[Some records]
--

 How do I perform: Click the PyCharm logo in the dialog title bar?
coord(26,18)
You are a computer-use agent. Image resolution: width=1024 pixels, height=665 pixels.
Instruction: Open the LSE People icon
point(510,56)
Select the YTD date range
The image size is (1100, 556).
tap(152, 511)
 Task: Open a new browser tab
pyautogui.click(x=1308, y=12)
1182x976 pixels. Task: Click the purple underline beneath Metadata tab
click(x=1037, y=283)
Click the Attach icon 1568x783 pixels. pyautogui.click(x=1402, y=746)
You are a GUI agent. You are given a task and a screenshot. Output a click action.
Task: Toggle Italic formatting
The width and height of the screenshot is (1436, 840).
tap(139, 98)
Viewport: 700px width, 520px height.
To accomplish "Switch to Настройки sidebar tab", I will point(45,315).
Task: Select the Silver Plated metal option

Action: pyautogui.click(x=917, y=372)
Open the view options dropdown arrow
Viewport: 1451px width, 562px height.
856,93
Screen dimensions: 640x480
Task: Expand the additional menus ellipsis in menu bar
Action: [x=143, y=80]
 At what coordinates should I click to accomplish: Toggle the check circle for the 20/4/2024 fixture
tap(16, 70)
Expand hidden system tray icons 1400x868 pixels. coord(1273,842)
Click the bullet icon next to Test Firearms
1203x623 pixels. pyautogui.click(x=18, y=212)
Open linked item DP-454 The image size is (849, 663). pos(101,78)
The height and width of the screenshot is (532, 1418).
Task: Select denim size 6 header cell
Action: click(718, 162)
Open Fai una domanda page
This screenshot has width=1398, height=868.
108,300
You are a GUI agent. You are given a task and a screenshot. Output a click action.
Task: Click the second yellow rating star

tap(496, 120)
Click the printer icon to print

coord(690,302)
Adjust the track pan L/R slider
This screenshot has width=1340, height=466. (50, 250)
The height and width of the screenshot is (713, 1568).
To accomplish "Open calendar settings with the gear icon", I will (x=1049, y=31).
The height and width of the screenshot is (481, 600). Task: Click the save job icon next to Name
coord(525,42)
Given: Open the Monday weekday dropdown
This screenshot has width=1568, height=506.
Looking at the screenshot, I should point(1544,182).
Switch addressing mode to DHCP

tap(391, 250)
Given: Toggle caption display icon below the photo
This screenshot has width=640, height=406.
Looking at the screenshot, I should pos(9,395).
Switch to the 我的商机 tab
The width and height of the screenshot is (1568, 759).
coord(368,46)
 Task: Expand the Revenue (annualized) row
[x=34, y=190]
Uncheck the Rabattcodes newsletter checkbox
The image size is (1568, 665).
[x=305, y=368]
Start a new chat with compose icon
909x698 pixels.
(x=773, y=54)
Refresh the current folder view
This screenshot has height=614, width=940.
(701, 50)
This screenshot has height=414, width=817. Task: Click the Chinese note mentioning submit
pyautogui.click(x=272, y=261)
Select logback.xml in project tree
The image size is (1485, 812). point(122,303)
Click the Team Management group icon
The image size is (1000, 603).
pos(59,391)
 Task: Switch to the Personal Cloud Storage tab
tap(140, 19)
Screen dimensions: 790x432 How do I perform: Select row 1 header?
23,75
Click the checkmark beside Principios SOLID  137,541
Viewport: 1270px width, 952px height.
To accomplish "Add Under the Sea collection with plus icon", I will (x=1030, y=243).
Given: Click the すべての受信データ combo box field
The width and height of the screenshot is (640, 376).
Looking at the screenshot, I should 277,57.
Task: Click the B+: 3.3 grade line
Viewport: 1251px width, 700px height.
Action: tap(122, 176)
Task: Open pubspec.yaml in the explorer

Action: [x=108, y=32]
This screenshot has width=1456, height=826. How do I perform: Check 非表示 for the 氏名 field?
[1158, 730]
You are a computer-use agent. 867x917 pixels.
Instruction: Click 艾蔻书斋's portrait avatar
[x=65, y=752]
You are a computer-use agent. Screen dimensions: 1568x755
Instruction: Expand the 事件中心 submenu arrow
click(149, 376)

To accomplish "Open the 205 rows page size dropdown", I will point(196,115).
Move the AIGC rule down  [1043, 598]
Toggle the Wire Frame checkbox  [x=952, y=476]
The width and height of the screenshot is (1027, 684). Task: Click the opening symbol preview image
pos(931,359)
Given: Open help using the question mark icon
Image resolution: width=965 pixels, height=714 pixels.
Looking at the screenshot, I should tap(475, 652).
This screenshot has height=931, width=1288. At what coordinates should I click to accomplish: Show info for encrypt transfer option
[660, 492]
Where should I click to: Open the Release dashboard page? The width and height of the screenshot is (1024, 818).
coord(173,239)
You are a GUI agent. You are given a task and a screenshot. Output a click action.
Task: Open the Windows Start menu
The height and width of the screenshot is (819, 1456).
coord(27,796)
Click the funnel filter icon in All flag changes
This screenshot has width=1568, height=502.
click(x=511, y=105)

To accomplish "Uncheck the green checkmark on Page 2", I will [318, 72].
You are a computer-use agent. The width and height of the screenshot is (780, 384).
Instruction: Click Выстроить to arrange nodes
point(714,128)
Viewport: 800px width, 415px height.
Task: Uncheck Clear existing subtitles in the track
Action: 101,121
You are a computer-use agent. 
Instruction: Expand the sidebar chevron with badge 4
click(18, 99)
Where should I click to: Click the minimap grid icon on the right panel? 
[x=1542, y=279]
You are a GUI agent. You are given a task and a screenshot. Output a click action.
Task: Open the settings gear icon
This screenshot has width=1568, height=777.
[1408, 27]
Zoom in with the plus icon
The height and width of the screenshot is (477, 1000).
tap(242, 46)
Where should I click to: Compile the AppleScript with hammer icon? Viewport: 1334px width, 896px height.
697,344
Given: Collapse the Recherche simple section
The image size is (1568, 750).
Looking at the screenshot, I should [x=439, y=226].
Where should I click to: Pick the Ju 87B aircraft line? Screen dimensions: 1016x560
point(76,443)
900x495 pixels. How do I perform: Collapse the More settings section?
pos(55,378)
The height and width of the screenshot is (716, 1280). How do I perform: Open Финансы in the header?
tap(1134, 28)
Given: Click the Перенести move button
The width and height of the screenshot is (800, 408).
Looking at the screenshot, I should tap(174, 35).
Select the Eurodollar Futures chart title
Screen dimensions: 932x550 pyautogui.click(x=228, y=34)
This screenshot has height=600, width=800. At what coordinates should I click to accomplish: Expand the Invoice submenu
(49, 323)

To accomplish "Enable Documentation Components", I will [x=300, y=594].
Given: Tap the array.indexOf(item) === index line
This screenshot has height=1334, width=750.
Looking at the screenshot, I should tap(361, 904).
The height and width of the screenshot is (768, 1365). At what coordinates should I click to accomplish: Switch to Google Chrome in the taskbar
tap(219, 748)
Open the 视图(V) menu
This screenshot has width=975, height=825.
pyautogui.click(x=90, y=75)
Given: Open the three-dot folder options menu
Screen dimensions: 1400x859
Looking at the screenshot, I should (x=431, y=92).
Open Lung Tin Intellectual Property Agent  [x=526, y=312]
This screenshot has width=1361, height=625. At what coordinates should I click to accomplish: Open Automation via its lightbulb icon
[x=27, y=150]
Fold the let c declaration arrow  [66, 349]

--

(DO THIS) Convert the data above into a numbered list, omitting any blank lines.

(REPLY)
1.  How do I perform: Click the PyCharm logo in the dialog title bar?
2. coord(26,18)
3. You are a computer-use agent. Image resolution: width=1024 pixels, height=665 pixels.
4. Instruction: Open the LSE People icon
5. point(510,56)
6. Select the YTD date range
7. The image size is (1100, 556).
8. tap(152, 511)
9.  Task: Open a new browser tab
10. pyautogui.click(x=1308, y=12)
11. 1182x976 pixels. Task: Click the purple underline beneath Metadata tab
12. click(x=1037, y=283)
13. Click the Attach icon 1568x783 pixels. pyautogui.click(x=1402, y=746)
14. You are a GUI agent. You are given a task and a screenshot. Output a click action.
15. Task: Toggle Italic formatting
16. The width and height of the screenshot is (1436, 840).
17. tap(139, 98)
18. Viewport: 700px width, 520px height.
19. To accomplish "Switch to Настройки sidebar tab", I will point(45,315).
20. Task: Select the Silver Plated metal option
21. Action: pyautogui.click(x=917, y=372)
22. Open the view options dropdown arrow
23. Viewport: 1451px width, 562px height.
24. 856,93
25. Screen dimensions: 640x480
26. Task: Expand the additional menus ellipsis in menu bar
27. Action: [x=143, y=80]
28.  At what coordinates should I click to accomplish: Toggle the check circle for the 20/4/2024 fixture
29. tap(16, 70)
30. Expand hidden system tray icons 1400x868 pixels. coord(1273,842)
31. Click the bullet icon next to Test Firearms
32. 1203x623 pixels. pyautogui.click(x=18, y=212)
33. Open linked item DP-454 The image size is (849, 663). pos(101,78)
34. The height and width of the screenshot is (532, 1418).
35. Task: Select denim size 6 header cell
36. Action: click(718, 162)
37. Open Fai una domanda page
38. This screenshot has width=1398, height=868.
39. 108,300
40. You are a GUI agent. You are given a task and a screenshot. Output a click action.
41. Task: Click the second yellow rating star
42. tap(496, 120)
43. Click the printer icon to print
44. coord(690,302)
45. Adjust the track pan L/R slider
46. This screenshot has width=1340, height=466. (50, 250)
47. The height and width of the screenshot is (713, 1568).
48. To accomplish "Open calendar settings with the gear icon", I will (x=1049, y=31).
49. The height and width of the screenshot is (481, 600). Task: Click the save job icon next to Name
50. coord(525,42)
51. Given: Open the Monday weekday dropdown
52. This screenshot has width=1568, height=506.
53. Looking at the screenshot, I should point(1544,182).
54. Switch addressing mode to DHCP
55. tap(391, 250)
56. Given: Toggle caption display icon below the photo
57. This screenshot has width=640, height=406.
58. Looking at the screenshot, I should pos(9,395).
59. Switch to the 我的商机 tab
60. The width and height of the screenshot is (1568, 759).
61. coord(368,46)
62.  Task: Expand the Revenue (annualized) row
63. [x=34, y=190]
64. Uncheck the Rabattcodes newsletter checkbox
65. The image size is (1568, 665).
66. [x=305, y=368]
67. Start a new chat with compose icon
68. 909x698 pixels.
69. (x=773, y=54)
70. Refresh the current folder view
71. This screenshot has height=614, width=940.
72. (701, 50)
73. This screenshot has height=414, width=817. Task: Click the Chinese note mentioning submit
74. pyautogui.click(x=272, y=261)
75. Select logback.xml in project tree
76. The image size is (1485, 812). point(122,303)
77. Click the Team Management group icon
78. The image size is (1000, 603).
79. pos(59,391)
80.  Task: Switch to the Personal Cloud Storage tab
81. tap(140, 19)
82. Screen dimensions: 790x432 How do I perform: Select row 1 header?
83. 23,75
84. Click the checkmark beside Principios SOLID  137,541
85. Viewport: 1270px width, 952px height.
86. To accomplish "Add Under the Sea collection with plus icon", I will (x=1030, y=243).
87. Given: Click the すべての受信データ combo box field
88. The width and height of the screenshot is (640, 376).
89. Looking at the screenshot, I should 277,57.
90. Task: Click the B+: 3.3 grade line
91. Viewport: 1251px width, 700px height.
92. Action: tap(122, 176)
93. Task: Open pubspec.yaml in the explorer
94. Action: [x=108, y=32]
95. This screenshot has width=1456, height=826. How do I perform: Check 非表示 for the 氏名 field?
96. [1158, 730]
97. You are a computer-use agent. 867x917 pixels.
98. Instruction: Click 艾蔻书斋's portrait avatar
99. [x=65, y=752]
100. You are a computer-use agent. Screen dimensions: 1568x755
101. Instruction: Expand the 事件中心 submenu arrow
102. click(149, 376)
103. To accomplish "Open the 205 rows page size dropdown", I will point(196,115).
104. Move the AIGC rule down  [1043, 598]
105. Toggle the Wire Frame checkbox  [x=952, y=476]
106. The width and height of the screenshot is (1027, 684). Task: Click the opening symbol preview image
107. pos(931,359)
108. Given: Open help using the question mark icon
109. Image resolution: width=965 pixels, height=714 pixels.
110. Looking at the screenshot, I should tap(475, 652).
111. This screenshot has height=931, width=1288. At what coordinates should I click to accomplish: Show info for encrypt transfer option
112. [660, 492]
113. Where should I click to: Open the Release dashboard page? The width and height of the screenshot is (1024, 818).
114. coord(173,239)
115. You are a GUI agent. You are given a task and a screenshot. Output a click action.
116. Task: Open the Windows Start menu
117. The height and width of the screenshot is (819, 1456).
118. coord(27,796)
119. Click the funnel filter icon in All flag changes
120. This screenshot has width=1568, height=502.
121. click(x=511, y=105)
122. To accomplish "Uncheck the green checkmark on Page 2", I will [318, 72].
123. You are a computer-use agent. The width and height of the screenshot is (780, 384).
124. Instruction: Click Выстроить to arrange nodes
125. point(714,128)
126. Viewport: 800px width, 415px height.
127. Task: Uncheck Clear existing subtitles in the track
128. Action: 101,121
129. You are a computer-use agent. 
130. Instruction: Expand the sidebar chevron with badge 4
131. click(18, 99)
132. Where should I click to: Click the minimap grid icon on the right panel? 
133. [x=1542, y=279]
134. You are a GUI agent. You are given a task and a screenshot. Output a click action.
135. Task: Open the settings gear icon
136. This screenshot has width=1568, height=777.
137. [1408, 27]
138. Zoom in with the plus icon
139. The height and width of the screenshot is (477, 1000).
140. tap(242, 46)
141. Where should I click to: Compile the AppleScript with hammer icon? Viewport: 1334px width, 896px height.
142. 697,344
143. Given: Collapse the Recherche simple section
144. The image size is (1568, 750).
145. Looking at the screenshot, I should [x=439, y=226].
146. Where should I click to: Pick the Ju 87B aircraft line? Screen dimensions: 1016x560
147. point(76,443)
148. 900x495 pixels. How do I perform: Collapse the More settings section?
149. pos(55,378)
150. The height and width of the screenshot is (716, 1280). How do I perform: Open Финансы in the header?
151. tap(1134, 28)
152. Given: Click the Перенести move button
153. The width and height of the screenshot is (800, 408).
154. Looking at the screenshot, I should tap(174, 35).
155. Select the Eurodollar Futures chart title
156. Screen dimensions: 932x550 pyautogui.click(x=228, y=34)
157. This screenshot has height=600, width=800. At what coordinates should I click to accomplish: Expand the Invoice submenu
158. (49, 323)
159. To accomplish "Enable Documentation Components", I will [x=300, y=594].
160. Given: Tap the array.indexOf(item) === index line
161. This screenshot has height=1334, width=750.
162. Looking at the screenshot, I should tap(361, 904).
163. The height and width of the screenshot is (768, 1365). At what coordinates should I click to accomplish: Switch to Google Chrome in the taskbar
164. tap(219, 748)
165. Open the 视图(V) menu
166. This screenshot has width=975, height=825.
167. pyautogui.click(x=90, y=75)
168. Given: Open the three-dot folder options menu
169. Screen dimensions: 1400x859
170. Looking at the screenshot, I should (x=431, y=92).
171. Open Lung Tin Intellectual Property Agent  [x=526, y=312]
172. This screenshot has width=1361, height=625. At what coordinates should I click to accomplish: Open Automation via its lightbulb icon
173. [x=27, y=150]
174. Fold the let c declaration arrow  [66, 349]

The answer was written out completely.